Creating V8 profiling timeline plots
For visualization, timeline graphs can be plotted to show where V8 is spending time. This can be used to find bottlenecks and spot things that are unexpected (for example, too much time spent in unoptimized code). Data for the plot are gathered by both sampling and instrumentation. Since the latter distorts the performance, the plot script attempts to undistort the logged timestamps.
Profiling in Chrome
Desktop Chrome
Close all Chrome instances (both Canary and Stable).
To profile a web site in chrome, pass the same flags to V8 using --js-flags
and with --no-sandbox
to enable writing into v8.log
.
For example:
$ ./chrome --no-sandbox --js-flags="--prof --log-timer-events" mail.google.com &
sleep 10; kill $!
Given that Gmail is already logged into, this profiles the first 10 seconds after starting Chrome and loading Gmail, before Chrome is killed.
This will create a v8.log file next to the Chrome binary folder.
If the plotting script fails stating that the logfile is inconsistent, retry while adding --logfile=v8-%p.log to the --js-flags, which will create a separate file for each process suffixed with the process' pid.
Chrome on Android
Since Android has additional security sandboxing, the renderer process will not be able to write to a file in the application's working directory (even when --no-sandbox is enabled). You must therefore create a directory which can be written by any user and instruct V8 to log its output there.
For example:
$ adb shell mkdir /data/local/tmp/v8-logs/
$ adb shell chmod 777 /data/local/tmp/v8-logs/ # [choose adb_content_shell_command_line or adb_chromium_testshell_command_line below depending upon your target]

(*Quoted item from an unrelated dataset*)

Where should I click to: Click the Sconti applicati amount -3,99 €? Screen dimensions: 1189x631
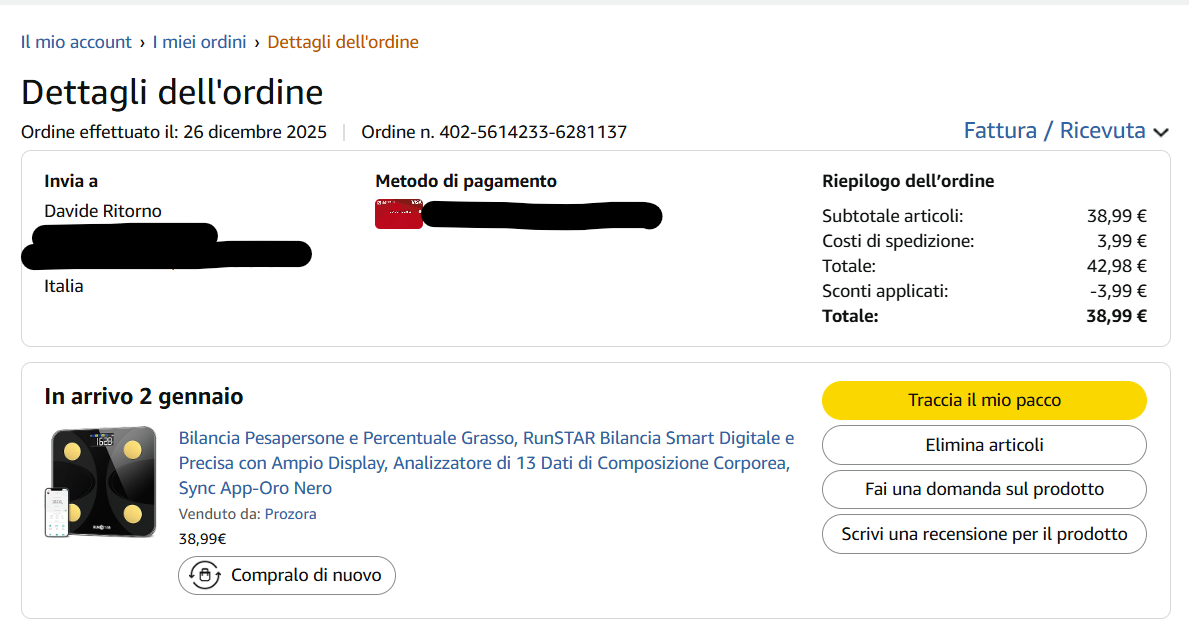coord(1117,291)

$ ./build/android/adb_content_shell_command_line --no-sandbox --js-flags=\\"--prof --log-timer-events --logfile=/data/local/tmp/v8-logs/v8.log\\"
Now, after restarting the content shell / chromium test shell, the logs will be available in /data/local/tmp/v8-logs/v8.log and can be retrieved using adb pull.
Profiling in d8
To profile a script in d8, run d8 with the appropriate flags
-
--prof
enables tick based profiling -
--log-internal-timer-events
enables timing the runtime of V8'sinternal components such as the GC, parser, compiler, etc.
-
--log-timer-events
implies--log-internal-timer-events
, butalso times external callbacks.
For example
$ out/native/d8 --prof --log-timer-events imaging-darkroom.js
The log entries will be written into v8.log
Plotting
Find the sure you have the isolate-***.log
or v8.log
file created during
profiling. It was created in the folder you launched that command from.
Open https://v8.googlecode.com/svn/branches/bleeding_edge/tools/profviz/profviz.html
- In the file picker dialog, select the log file you want to view.
- Hit start and wait a few seconds for the plot to generate
- You can modify the range selection and hit Start again to replot.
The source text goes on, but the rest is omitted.